Muka dan kedua tangan harus dibasuh dari atas ke bawah, bila dibasuh terbalik maka akan membatalkan wudhu.Setelah membasuh kedua tangan maka tiba saatnya untuk mengusap bagian atas kepala dengan sisa air yang ada di tangan kanan, dilakukan dari atas ke bawah.

Selanjutnya dengan tangan kanan, permukaan kaki kanan harus diusap dari ujung jari-jari sampai punggung kaki. Lalu tangan kiri, mengusap kaki kiri juga dari ujung jari-jari sampai punggung kaki.

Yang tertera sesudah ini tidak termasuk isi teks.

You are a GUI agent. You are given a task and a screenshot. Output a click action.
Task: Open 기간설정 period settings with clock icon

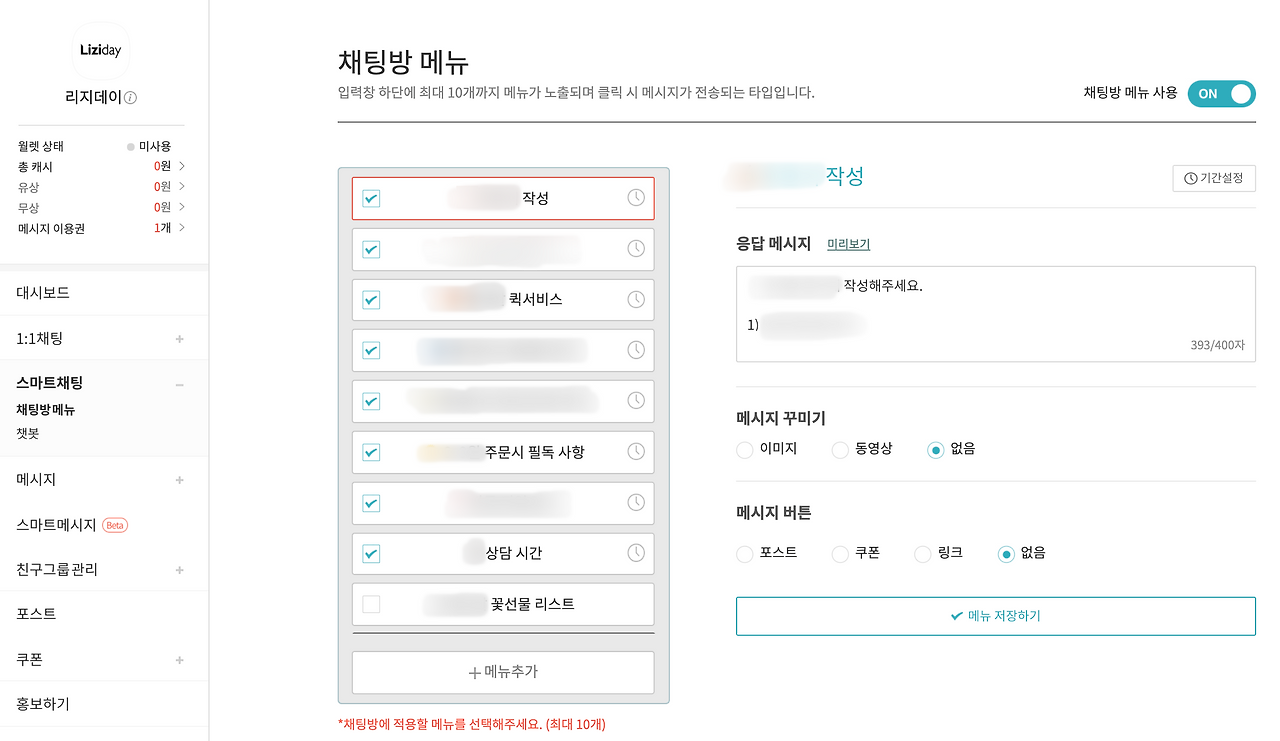(x=1213, y=178)
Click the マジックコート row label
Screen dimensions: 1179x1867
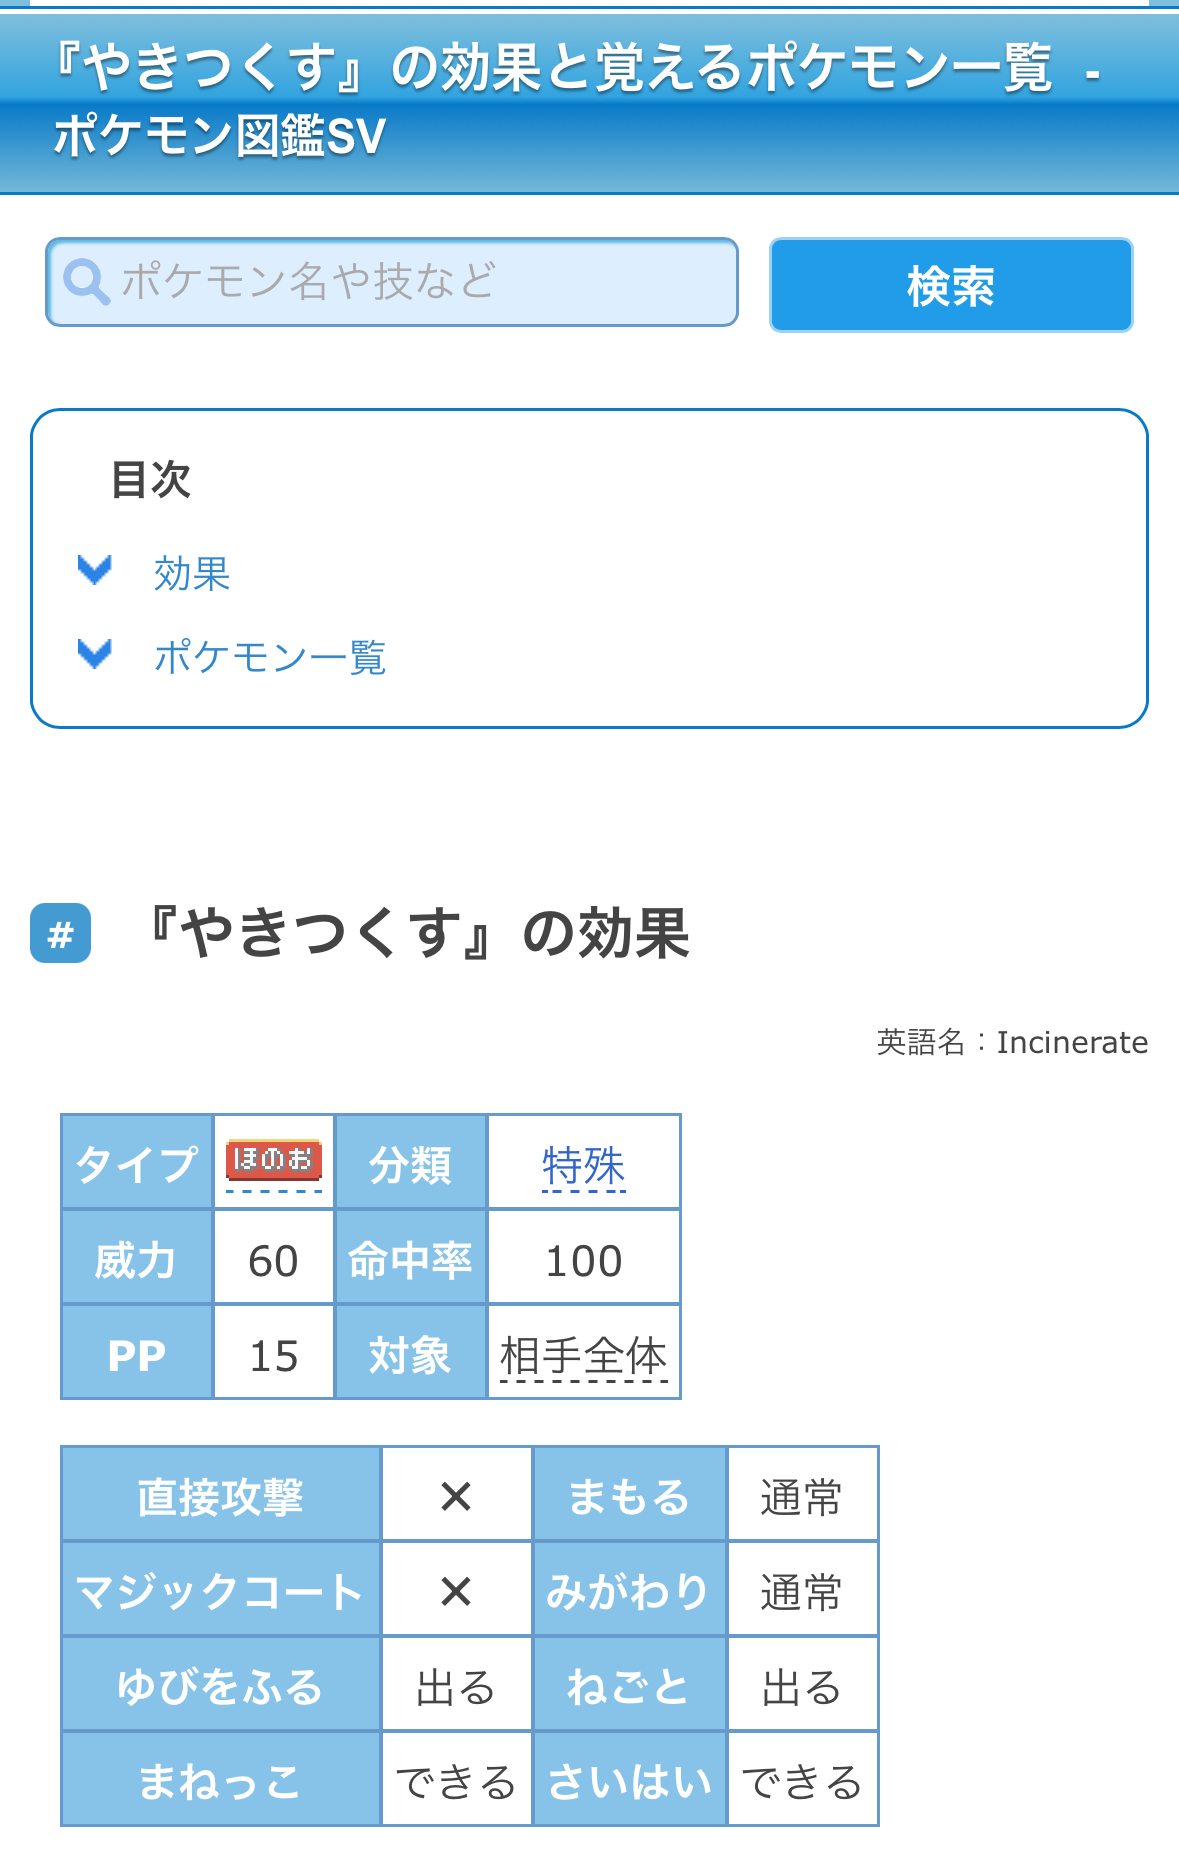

Hal-hal Yang Membatalkan Wudhu

1. Buang air kecil, besar dan keluar mani.
2. Tidur yang hingga menghilangkan pendengaran.
3. Segala sesuatu yang menghilangkan akal seperti gila, pingsan dan mabuk.

Sunat-sunat Wudhu

1. Membasuh kedua pergelangan tangan sebelum mula wudhu.
2. Berkumur sekali atau tiga kali.
3. Membasuh hidung sekali atau tiga kali.
4. Membaca doa-doa.

Tambahan: Tidak akan sah suatu sholat kecuali disempurnakan dahulu air wudhunya. Anda wajib melakukannya dengan betul dan sempurna dan bertanyalah jika berhadapan dengan hal-hal yang anda tidak tahu. Jika selepas berwudhu anda ragu-ragu apakah batal disebabkan oleh sesuatu, maka anda boleh menganggap tidak batal tetapi jika anda bukan dalam keadaan berwudhu lalu anda ragu-ragu apakah anda telah berwudhu atau belum, maka anda harus menganggap anda tidak ada wudhu. Dengan demikian anda wajib berwudhu. Demikian juga hukumnya syak dan ragu-ragu di dalam bab mandi dan tayammum.